# Front bulkhead "art"



## CodyW (Jan 26, 2016)

Im in the process of putting a new tank in my boat so, instead of glassing it back together I will put a Plexiglas with the boat logo on it and possible a light around the edge. But, I agree with you, its a great place for a cool design.


----------



## mavdog32 (Apr 5, 2019)

Doesnt have to be art either, something practical applies as well


----------



## mavdog32 (Apr 5, 2019)

As in lighting through the plexi from the side? That could be pretty damn cool


CodyW said:


> Im in the process of putting a new tank in my boat so, instead of glassing it back together I will put a Plexiglas with the boat logo on it and possible a light around the edge. But, I agree with you, its a great place for a cool design.


----------



## DuckNut (Apr 3, 2009)

I think a wrap type thing from Paint it Black would be really cool.


----------



## mavdog32 (Apr 5, 2019)

Not gonna lie, I googled it and still dont know what you're talking about


----------



## BrownDog (Jun 22, 2019)

I have seen a few airbrush van/tailgate murals that would be pretty fun to have up there.


----------



## Fishtex (May 10, 2014)

Maybe the chrome profile naked girl you see on really high class mud flaps, you know the real classy ones.


----------



## mavdog32 (Apr 5, 2019)

As long as there's 2 of them!


Fishtex said:


> Maybe the chrome profile naked girl you see on really high class mud flaps, you know the real classy ones.


----------



## BrownDog (Jun 22, 2019)

Fishtex said:


> Maybe the chrome profile naked girl you see on really high class mud flaps, you know the real classy ones.


Exactly! 
Maybe an airbrush Jesus or a nice water scene with some dolphins


----------



## EsteroS (Aug 27, 2018)

I was thinking I'd have "my guy" who does all my air brushing customize my bulkhead with this, he does the art for all my vans, tailgates, velvet wall hangings, t-shirts, and front license plates


----------



## CodyW (Jan 26, 2016)

mavdog32 said:


> As in lighting through the plexi from the side? That could be pretty damn cool


Yes, its a led light strip that's flexible. Something similar to this.


----------



## Jred (Sep 22, 2013)

I thought about doing this to my skiff when I repainted but something I may think is cool may not be cool to a dude who wants to buy my skiff in a few years


----------



## JRHorne (Aug 6, 2019)

Jred said:


> I thought about doing this to my skiff when I repainted but something I may think is cool may not be cool to a dude who wants to buy my skiff in a few years


That's why you have it done as a sticker/vinyl so it can be removed.

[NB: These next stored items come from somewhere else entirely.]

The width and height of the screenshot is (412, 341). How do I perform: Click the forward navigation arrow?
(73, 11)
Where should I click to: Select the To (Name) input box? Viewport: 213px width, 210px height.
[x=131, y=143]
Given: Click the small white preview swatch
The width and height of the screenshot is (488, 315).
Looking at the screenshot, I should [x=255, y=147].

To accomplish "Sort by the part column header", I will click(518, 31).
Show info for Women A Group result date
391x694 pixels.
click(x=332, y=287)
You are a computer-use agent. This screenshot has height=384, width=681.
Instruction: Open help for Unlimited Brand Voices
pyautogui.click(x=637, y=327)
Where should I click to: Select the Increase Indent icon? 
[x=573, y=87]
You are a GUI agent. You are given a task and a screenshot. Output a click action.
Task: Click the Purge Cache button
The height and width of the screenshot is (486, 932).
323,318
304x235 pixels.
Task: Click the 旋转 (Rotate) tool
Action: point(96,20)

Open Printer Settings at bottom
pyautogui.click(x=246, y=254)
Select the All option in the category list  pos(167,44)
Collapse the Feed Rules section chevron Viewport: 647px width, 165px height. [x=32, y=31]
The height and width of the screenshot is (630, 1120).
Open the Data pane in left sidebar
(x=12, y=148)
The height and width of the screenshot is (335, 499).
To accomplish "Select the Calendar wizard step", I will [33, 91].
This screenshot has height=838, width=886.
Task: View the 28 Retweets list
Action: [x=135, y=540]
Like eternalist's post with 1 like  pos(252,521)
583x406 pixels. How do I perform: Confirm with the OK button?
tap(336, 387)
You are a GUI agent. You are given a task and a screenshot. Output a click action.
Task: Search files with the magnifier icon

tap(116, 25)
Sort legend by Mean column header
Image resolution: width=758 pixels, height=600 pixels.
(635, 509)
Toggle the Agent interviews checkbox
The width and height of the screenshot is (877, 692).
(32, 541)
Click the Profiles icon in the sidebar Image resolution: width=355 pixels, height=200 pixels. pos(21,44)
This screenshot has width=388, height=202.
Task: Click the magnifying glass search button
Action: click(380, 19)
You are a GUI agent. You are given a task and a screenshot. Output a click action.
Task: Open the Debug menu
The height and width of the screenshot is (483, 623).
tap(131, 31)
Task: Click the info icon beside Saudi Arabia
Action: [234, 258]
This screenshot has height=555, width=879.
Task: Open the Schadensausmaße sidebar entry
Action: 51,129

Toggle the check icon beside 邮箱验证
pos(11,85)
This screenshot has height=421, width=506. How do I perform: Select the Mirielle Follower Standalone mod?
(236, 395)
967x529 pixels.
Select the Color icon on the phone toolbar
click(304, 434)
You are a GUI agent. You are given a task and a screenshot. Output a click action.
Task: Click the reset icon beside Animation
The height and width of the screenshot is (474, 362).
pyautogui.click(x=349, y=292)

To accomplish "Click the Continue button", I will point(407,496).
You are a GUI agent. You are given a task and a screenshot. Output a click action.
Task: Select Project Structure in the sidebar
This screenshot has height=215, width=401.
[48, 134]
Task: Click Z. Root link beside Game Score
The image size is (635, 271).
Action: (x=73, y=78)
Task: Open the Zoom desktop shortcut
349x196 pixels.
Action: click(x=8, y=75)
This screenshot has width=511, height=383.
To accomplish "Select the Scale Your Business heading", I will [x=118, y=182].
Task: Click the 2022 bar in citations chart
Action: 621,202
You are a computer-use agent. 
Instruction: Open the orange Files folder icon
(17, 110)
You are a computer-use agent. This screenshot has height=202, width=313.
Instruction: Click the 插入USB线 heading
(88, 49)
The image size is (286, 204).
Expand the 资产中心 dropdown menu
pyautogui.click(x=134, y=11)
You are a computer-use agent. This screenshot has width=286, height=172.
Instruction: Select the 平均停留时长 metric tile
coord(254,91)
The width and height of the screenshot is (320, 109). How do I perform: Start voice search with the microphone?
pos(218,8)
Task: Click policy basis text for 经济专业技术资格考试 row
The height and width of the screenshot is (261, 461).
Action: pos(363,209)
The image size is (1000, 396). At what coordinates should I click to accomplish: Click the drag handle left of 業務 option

I actually wanted to have something custom cut into a piece of Seadek, and then placed up there.


----------



## mavdog32 (Apr 5, 2019)

This is the route I would go if I decide to do anything


JRHorne said:


> That's why you have it done as a sticker/vinyl so it can be removed.
> 
> I actually wanted to have something custom cut into a piece of Seadek, and then placed up there.


----------



## SomaliPirate (Feb 5, 2016)

I have a measuring tape decal with all the fish laws on it. It's so old that it's hopelessly out of date. If you want to know the aggregate snapper limit or minimum size lane snapper in 2003, I'm your man though.


----------



## Tigweld (Oct 26, 2017)

If I could,,,,, it would be a Paul Puckett original


----------



## Fishtex (May 10, 2014)

Think.....what would Uncle Rico have on his van?


----------



## yobata (Jul 14, 2015)




----------



## Stickbow (Aug 31, 2016)

yobata, you need laser beams coming from his eyes.


----------



## BassFlats (Nov 26, 2018)

Bulkhead art on a wooden skiff I built a few years back


----------



## Stickbow (Aug 31, 2016)

BassFlats said:


> Bulkhead art on a wooden skiff I built a few years back
> View attachment 100534


That's classy!


----------



## crboggs (Mar 30, 2015)

Just say No...


----------



## No Bait / Lures Only (Apr 10, 2011)

I had a black plexiglass redfish on front bulkhead on my hoog 16'-8"...


----------



## permitchaser (Aug 26, 2013)

Y'all knock yourselves out. I'm just keeping my measuring tape


----------



## EsteroS (Aug 27, 2018)

CodyW said:


> Yes, its a led light strip that's flexible. Something similar to this.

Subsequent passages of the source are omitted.